Sunday, October 02, 2005
October 1, 2005
We dropped back an hour last night. Could’ve actually made it to chow this morning.
I finally received my laptop computer back from the CE (Command Element) Help Desk – that’s the section of Marines who control the entire internet domain within Camp Fallujah. Typical of any computer section worldwide, the CE Help Desk is not well regarded among Marines outside of its walls…It took 4 days for them to switch my domain from Quantico to Camp Fallujah – although the work itself only takes 10 minutes. Seems they would be better labeled the CE “we’re not that much” Help Desk.
I ran across another VMI classmate last night. Major Tom Voytko ’87 recognized me as we passed each other in the dark. Tom is a reservist who never really left active duty. Shortly after ending his active duty career in 2001, he joined the reserves and was immediately recalled to service following 9/11. After that, Tom was held over for OIF 1, and continues to serve today. Tom is also the recipient of a bronze star, received during a previous deployment to Iraq. Although actually a recalled reservist, he’s never spent enough time in the civilian world to seek employment outside of the Marine Corps.
As Tom and I were talking, an artillery fire mission commenced from nearby, the 155 rounds sent forth in support of our grunts on the ground in Iraq, most likely somewhere near Baghdad. The ‘boom’ of the big guns startled me slightly, as the guns had been shifted to a location fairly close to our position. The Arty guys have an acronym for themselves – FAKOB – Field Artillery, King of Battle. No one who has seen the results of an artillery barrage will argue that moniker.
Over the past few days, I have spent the bulk of my time interviewing Marines employed within the ISF Directorate (Iraqi Security Forces), part of MNF-W (Multinational Forces – West) in Falluja. The ISF Directorate has many subordinate units, to include the DBE, the P3, IPLO’s and the BTT’s. Each provides a distinct service within the Directorate.
The DBE, or Department of Border Enforcement, is charged with setting up Iraqi border forts on the borders of Iraq, Saudi Arabia and Jordan. LtCol Ken Desimone is the coordinator of the DBE. Ken has been a friend of mine since we were Lieutenants together at Camp Lejeune in the late 80’s. Ken has served in the reserves for over 20 years and has been informed by his wife that this will be his last hoo-rah. Ken agrees, of course. Ken’s office has spent the last 8 months or so traveling to the Iraqi border, overseeing the construction of border forts, to include the training, equipping and mentoring of newly trained Iraqi border patrol units.
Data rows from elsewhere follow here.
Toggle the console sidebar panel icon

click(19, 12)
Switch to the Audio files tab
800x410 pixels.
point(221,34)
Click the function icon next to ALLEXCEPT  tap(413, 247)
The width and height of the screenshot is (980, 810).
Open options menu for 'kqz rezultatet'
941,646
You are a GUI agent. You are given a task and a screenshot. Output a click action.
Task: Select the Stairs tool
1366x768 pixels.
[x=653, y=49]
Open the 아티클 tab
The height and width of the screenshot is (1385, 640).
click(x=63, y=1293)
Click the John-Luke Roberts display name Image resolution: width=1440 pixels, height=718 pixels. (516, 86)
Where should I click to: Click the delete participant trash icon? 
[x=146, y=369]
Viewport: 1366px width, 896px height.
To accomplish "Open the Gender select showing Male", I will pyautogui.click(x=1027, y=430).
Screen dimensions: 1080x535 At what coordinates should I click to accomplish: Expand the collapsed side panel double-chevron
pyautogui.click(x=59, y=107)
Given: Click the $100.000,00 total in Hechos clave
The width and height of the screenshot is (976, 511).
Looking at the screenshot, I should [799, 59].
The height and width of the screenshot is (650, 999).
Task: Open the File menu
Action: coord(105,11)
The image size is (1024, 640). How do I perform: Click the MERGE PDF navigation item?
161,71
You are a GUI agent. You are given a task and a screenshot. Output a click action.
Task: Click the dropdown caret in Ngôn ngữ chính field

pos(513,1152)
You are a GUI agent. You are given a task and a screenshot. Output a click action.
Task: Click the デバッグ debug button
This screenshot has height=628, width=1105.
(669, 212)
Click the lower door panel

Ken was recently the subject of a news story which got quite a bit of attention within the MEF – it can be read by searching the internet for "LtCol Desimone Iraq." That's Ken in the photo above.
Ken and I served together in the II MACE, or II MEF Augmentation Command Element at Camp Lejeune from 1998-2001. We also deployed to Italy together for three weeks during Operation Agile Lion, a Joint Army & Marine Corps exercise in Vicenza, Italy. Ken likes to think he’s “saltier” than me, and we always trade barbs when we see one another. Ken threw a new one at me the other day when he called me a “leaf eater.” A little confused, I asked him what he meant – Ken replied that since I’m here in a non-combat arms position, I’m just a “leaf eater” as opposed to the grunts, who are “meat eaters.” We had a good laugh over that one.
In addition to interviewing Ken and his folks, I spent time with the BTT, or Border Transition Teams, as well as with Marines from the P3 Program, short for “Police Partnership Program.” The Marines from P3 are responsible for training the IP’s or Iraqi Police Candidates from the city of Fallujah. Since April, over 1200 Falluja IP’s have been trained at the Jordanian and the Baghdad Police Academies.
Over the next week, I’ll be attempting to head south near Al Iskandariyah to link up with the US Army’s 155 Brigade Combat Team (BCT 155), who is deployed to Iraq in support of II MEF (Fwd). They have seen quite a bit of action over the last year, yet we have not had anyone embed with them to date.